:: DATA SHOWN ::

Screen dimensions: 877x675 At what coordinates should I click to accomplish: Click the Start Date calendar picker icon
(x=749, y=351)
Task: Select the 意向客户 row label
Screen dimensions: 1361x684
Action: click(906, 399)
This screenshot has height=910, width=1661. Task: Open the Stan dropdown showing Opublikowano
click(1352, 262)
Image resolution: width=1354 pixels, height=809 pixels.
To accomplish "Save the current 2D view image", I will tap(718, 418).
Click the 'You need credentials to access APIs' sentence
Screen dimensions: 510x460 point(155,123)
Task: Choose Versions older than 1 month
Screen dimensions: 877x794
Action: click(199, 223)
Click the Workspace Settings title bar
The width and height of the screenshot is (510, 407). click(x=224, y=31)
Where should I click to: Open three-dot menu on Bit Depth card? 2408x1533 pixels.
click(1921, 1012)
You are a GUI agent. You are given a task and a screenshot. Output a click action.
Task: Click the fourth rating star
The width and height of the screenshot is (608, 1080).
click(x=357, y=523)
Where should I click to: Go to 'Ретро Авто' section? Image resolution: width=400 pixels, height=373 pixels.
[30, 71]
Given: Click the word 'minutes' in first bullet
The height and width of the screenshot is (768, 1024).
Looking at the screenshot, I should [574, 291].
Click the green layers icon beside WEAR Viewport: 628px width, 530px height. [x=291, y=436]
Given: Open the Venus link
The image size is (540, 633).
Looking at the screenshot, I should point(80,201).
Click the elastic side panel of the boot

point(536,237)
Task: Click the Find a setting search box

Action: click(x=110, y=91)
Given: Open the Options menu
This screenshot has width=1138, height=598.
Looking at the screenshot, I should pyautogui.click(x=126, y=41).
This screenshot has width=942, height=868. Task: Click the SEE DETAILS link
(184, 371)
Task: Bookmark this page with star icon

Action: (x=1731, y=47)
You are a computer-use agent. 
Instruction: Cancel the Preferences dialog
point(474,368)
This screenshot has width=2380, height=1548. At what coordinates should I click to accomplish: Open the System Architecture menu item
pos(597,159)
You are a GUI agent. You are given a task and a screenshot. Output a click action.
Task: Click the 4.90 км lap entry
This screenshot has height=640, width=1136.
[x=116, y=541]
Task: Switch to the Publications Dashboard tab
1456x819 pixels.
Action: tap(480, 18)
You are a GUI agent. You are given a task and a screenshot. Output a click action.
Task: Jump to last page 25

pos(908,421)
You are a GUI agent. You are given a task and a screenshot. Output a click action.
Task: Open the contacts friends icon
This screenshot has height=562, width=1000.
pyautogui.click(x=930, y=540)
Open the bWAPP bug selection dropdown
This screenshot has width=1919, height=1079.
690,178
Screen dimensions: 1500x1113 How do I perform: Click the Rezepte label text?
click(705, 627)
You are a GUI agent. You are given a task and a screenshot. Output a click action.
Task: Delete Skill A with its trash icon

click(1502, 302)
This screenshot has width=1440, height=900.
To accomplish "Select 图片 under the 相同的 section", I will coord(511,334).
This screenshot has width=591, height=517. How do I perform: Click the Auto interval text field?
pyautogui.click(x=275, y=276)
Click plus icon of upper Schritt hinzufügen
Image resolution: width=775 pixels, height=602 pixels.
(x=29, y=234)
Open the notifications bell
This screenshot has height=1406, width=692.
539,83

:::

Could you convert the lines of the records between the line holding "This screenshot has height=910, width=1661." and the line holding "click(x=357, y=523)", inclusive, into a JSON list of strings, one string per line, with blank lines left out?

[
  "This screenshot has height=910, width=1661. Task: Open the Stan dropdown showing Opublikowano",
  "click(1352, 262)",
  "Image resolution: width=1354 pixels, height=809 pixels.",
  "To accomplish \"Save the current 2D view image\", I will tap(718, 418).",
  "Click the 'You need credentials to access APIs' sentence",
  "Screen dimensions: 510x460 point(155,123)",
  "Task: Choose Versions older than 1 month",
  "Screen dimensions: 877x794",
  "Action: click(199, 223)",
  "Click the Workspace Settings title bar",
  "The width and height of the screenshot is (510, 407). click(x=224, y=31)",
  "Where should I click to: Open three-dot menu on Bit Depth card? 2408x1533 pixels.",
  "click(1921, 1012)",
  "You are a GUI agent. You are given a task and a screenshot. Output a click action.",
  "Task: Click the fourth rating star",
  "The width and height of the screenshot is (608, 1080).",
  "click(x=357, y=523)"
]